Covid-19. Sem trabalhar, formadores do IEFP vivem “situação dramática”

A denúncia chega por parte da Fenprof, que dá conta que os formadores do Instituto do Emprego e Formação Profissional (IEFP) acabaram por ficar “sem trabalho e sem rendimentos”, uma vez que as aulas presenciais foram suspensas no contexto da pandemia.

Os formadores do Instituto do Emprego e Formação Profissional (IEFP) vivem uma “situação dramática” durante a pandemia de Covid-19. A denúncia chega através da Federação Nacional dos Professores (Fenprof), que revela que estes profissionais, que trabalham no âmbito do regime de recibos verdes, viram agora “a sua situação ser agravada com o cancelamento de toda a formação presencial”.

A Federação indica ainda que, face às medidas impostas pelo Governo para controlar a pandemia do novo coronavírus, o IEFP, “ao arrepio das orientações e decisões emanadas do Governo, não criou nenhuma alternativa que permitisse aos formadores continuar a desenvolver as suas funções em regime de teletrabalho”.

Indica o comunicado que os formadores estão “disponíveis para assegurar as suas tarefas, sem paragem no trabalho que desenvolvem, através de plataformas digitais”. Como estão impedidos de exercer a sua atividade profissional, e devido ao facto de trabalharem a recibos verdes, acabaram por ficar “sem trabalho e sem rendimentos”. São, por isso, obrigados “a recorrer ao apoio extraordinário do Estado, bastante abaixo do salário mínimo nacional e que poderá nem abranger todos os formadores”.

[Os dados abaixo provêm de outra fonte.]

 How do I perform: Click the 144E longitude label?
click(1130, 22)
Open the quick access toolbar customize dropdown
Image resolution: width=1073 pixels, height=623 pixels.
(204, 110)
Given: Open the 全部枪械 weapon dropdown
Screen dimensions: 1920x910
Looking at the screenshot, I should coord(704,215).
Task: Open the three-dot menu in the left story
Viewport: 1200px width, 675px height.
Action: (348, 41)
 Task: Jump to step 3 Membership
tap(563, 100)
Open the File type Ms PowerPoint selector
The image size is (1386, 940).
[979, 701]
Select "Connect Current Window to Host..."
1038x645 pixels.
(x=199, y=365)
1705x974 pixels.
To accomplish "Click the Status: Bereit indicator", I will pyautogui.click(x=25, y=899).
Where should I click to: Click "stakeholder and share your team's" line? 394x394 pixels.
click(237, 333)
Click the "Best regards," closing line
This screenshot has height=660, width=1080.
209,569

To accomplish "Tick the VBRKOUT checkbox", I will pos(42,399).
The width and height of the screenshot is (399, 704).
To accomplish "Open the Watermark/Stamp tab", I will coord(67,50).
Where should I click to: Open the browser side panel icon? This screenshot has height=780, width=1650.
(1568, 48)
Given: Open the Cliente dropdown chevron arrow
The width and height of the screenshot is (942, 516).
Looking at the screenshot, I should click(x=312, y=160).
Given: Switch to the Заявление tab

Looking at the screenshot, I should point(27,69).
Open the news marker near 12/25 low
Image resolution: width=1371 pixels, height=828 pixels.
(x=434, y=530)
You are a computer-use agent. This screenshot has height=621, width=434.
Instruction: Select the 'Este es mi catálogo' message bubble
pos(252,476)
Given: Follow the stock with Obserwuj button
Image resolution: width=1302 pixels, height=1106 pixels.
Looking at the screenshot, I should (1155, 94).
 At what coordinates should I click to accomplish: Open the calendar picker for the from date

A associação sindical vai ainda mais longe e indica que “a mais de um milhar destes formadores foi já reconhecida, no âmbito do PREVPAP, a irregularidade dos seus contratos”. Estes profissionais “deveriam estar já integrados nos quadros do IEFP”. Aos olhos da Federação, este Instituto, “que promove a precariedade em vez de a resolver, continua a não querer reconhecer o direito à regularização do vínculo destes formadores, tendo aberto apenas cerca de metade das vagas para concurso do número de casos que obtiveram parecer favorável no âmbito do PREVPAP”.

A Fenprof exige, assim, que “todos os formadores cujos requerimentos mereceram apreciação favorável em sede de PREVPAP sejam urgentemente integrados nos quadros, devendo, nesse sentido, ser homologadas as decisões das CAB e abertos os correspondentes concursos”. Defende ainda Federação que deve ser “assegurada a manutenção dos rendimentos dos formadores, garantindo a prestação de trabalho em regime de teletrabalho”.